2. Shares reflect the vesting of the first tranche of market leveraged stock units granted in February 2014 at 108% of target based on our absolute total shareholder return during 2014, plus dividend equivalents accrued during the period.
3. Shares reflect the vesting of performance units granted in February 2012 at 107% of target based on our relative total shareholder return during 2012-2014.
4. Market leveraged stock units vest 25% over one-, two-, three- and four-year performance periods using a conversion formula under which the number of shares earned is adjusted at each vesting date based on the percentage change in the Company's stock price plus dividend equivalents accrued during the vesting period. Each marked leveraged stock unit represents a contingent right to receive one share of Avery Dennison Corporation common stock, plus dividend equivalents.
5. Performance units vest, if at all, at the end of fiscal year 2017, provided certain Company performance objectives are met as determined in February 2018. Each performance unit represents a contingent right to receive one share of Avery Dennison Corporation common stock.
/s/ Erica Perry POA for R. Shawn Neville 03/02/2015
** Signature of Reporting Person Date
Reminder: Report on a separate line for each class of securities beneficially owned directly or indirectly.

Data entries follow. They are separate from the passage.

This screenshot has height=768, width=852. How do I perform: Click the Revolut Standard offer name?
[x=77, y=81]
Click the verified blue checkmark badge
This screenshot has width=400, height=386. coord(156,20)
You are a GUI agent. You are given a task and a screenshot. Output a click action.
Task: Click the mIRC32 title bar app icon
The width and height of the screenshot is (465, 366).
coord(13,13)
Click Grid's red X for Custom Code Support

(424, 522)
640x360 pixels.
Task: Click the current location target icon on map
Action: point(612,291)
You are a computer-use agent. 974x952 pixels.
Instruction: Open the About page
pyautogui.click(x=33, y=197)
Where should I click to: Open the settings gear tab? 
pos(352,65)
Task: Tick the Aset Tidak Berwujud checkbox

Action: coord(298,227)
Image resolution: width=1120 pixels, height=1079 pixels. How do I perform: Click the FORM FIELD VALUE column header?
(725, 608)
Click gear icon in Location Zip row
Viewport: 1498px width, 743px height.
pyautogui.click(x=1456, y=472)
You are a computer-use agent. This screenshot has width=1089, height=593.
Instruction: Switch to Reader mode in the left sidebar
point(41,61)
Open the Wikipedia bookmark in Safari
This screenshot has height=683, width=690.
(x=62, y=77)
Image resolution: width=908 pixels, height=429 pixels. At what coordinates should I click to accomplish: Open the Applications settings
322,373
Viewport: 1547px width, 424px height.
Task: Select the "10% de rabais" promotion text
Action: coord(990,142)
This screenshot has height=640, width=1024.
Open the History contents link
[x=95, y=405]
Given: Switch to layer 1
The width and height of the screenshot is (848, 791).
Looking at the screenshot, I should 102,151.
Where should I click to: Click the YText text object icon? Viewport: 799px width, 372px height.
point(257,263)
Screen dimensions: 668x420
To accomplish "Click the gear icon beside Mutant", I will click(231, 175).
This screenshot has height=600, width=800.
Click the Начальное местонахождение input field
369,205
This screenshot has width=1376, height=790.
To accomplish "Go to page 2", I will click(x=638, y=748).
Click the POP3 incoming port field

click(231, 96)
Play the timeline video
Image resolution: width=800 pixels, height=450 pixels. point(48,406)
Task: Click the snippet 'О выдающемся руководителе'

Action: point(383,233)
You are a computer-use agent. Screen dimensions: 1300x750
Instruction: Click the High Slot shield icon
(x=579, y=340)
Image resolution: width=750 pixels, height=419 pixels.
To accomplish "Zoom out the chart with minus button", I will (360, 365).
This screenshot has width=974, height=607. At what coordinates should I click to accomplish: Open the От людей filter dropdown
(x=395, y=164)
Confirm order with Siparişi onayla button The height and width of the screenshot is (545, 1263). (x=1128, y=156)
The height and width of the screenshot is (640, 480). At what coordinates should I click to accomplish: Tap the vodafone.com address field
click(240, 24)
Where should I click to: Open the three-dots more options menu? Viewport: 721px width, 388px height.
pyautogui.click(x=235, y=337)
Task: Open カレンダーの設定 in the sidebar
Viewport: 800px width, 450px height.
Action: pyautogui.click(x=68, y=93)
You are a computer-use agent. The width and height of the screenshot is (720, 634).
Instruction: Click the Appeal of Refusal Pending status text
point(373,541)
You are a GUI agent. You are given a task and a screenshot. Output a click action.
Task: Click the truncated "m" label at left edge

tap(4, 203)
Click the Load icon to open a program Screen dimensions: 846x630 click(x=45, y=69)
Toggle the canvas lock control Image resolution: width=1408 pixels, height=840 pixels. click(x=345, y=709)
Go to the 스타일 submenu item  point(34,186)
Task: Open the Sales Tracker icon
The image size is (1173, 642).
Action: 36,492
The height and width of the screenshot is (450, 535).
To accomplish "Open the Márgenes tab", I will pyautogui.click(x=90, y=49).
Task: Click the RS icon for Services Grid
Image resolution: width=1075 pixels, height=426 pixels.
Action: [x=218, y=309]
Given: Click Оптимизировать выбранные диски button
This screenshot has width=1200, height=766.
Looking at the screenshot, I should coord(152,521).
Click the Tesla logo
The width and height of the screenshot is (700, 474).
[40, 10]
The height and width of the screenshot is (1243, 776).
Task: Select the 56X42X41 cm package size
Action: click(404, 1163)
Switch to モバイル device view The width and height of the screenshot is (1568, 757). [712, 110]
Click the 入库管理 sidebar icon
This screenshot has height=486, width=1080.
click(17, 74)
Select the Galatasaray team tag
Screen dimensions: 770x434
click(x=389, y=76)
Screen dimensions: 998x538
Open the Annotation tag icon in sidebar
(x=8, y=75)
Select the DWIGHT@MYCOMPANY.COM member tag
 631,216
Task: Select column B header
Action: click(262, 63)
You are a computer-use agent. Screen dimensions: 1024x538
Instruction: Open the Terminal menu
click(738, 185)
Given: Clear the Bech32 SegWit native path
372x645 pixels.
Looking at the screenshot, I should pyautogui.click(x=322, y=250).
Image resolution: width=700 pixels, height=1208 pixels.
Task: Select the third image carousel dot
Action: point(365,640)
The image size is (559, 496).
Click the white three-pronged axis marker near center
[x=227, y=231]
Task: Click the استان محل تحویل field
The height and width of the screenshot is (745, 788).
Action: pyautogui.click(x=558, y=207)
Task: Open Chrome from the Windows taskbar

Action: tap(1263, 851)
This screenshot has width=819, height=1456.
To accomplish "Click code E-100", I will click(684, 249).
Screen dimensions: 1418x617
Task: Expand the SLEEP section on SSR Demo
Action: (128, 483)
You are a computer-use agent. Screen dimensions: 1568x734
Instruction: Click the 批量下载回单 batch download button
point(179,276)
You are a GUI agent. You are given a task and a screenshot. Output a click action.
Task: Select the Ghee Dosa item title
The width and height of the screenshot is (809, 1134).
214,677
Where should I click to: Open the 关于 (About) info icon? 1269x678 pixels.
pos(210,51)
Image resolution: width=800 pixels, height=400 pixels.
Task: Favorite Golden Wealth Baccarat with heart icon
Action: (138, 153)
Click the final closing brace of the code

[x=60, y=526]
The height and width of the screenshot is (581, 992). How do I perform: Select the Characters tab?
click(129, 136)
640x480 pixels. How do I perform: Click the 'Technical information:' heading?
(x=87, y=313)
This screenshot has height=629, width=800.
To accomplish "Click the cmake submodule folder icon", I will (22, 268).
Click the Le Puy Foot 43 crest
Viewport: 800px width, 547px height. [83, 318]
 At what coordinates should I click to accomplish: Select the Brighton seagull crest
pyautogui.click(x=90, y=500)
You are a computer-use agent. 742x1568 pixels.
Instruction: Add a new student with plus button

* If the form is filed by more than one reporting person, see Instruction 4 (b)(v).
** Intentional misstatements or omissions of facts constitute Federal Criminal Violations See 18 U.S.C. 1001 and 15 U.S.C. 78ff(a).
Note: File three copies of this Form, one of which must be manually signed. If space is insufficient, see Instruction 6 for procedure.
Persons who respond to the collection of information contained in this form are not required to respond unless the form displays a currently valid OMB Number.